Can two companies who are in last place in their respective markets become more competitive by teaming up? Dish and T-Mobile seem to think so. According to a report from the Wall Street Journal, Dish and T-Mobile are in talks for a merger of their two companies. Supposedly, they have even already planned to have John Legere stay on as the CEO of the new conglomerate. Here's a quote with some of the details,
The two sides are in close agreement about what the combined company would look like, with Dish Chief Executive Charlie Ergen becoming the company’s chairman and his T-Mobile counterpart, John Legere, serving as the combined company’s CEO, the people said.
Tougher questions about a purchase price and the mix of cash and stock that would be used to pay for a deal remain unresolved, the people said. One of the people characterized the talks as at “the formative stage,” and said an agreement might not ultimately be hammered out.
The most interesting thing about this proposed merger is that it would likely not even warrant any passing concern from US regulatory agencies, because the result certainly wouldn't create a monopoly in either respective market.

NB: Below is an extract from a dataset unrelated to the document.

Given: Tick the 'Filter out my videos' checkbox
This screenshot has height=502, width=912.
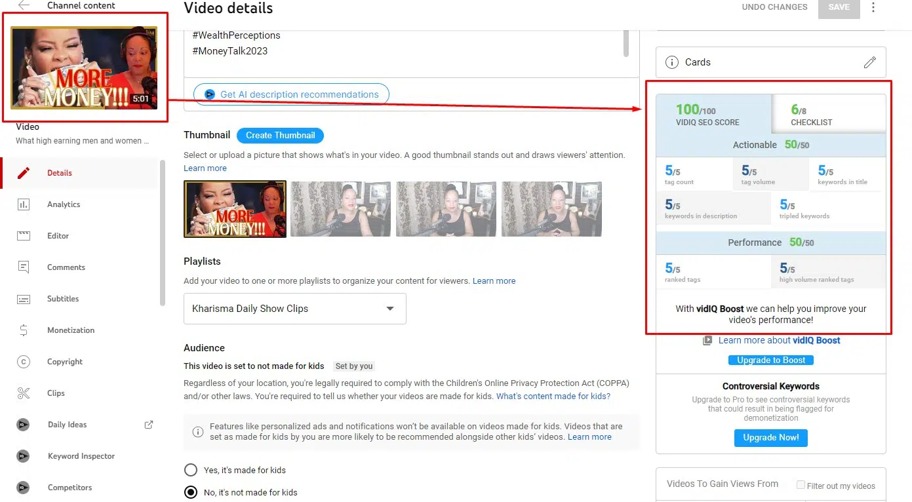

Interestingly, both companies have been trying to work out deals for some time throughout the industry. T-Mobile has been trying to pawn itself off with no luck for years, and Dish has actually tried to purchase various telecoms companies on more than one occasion. In fact, Dish was actually interested in buying T-Mobile before the merger with AT&T failed several years ago.
For now, it's nothing but a plan the two companies are trying to iron out. If they can reach a viable consensus, we will likely see them move forward with the merger by the end of the year.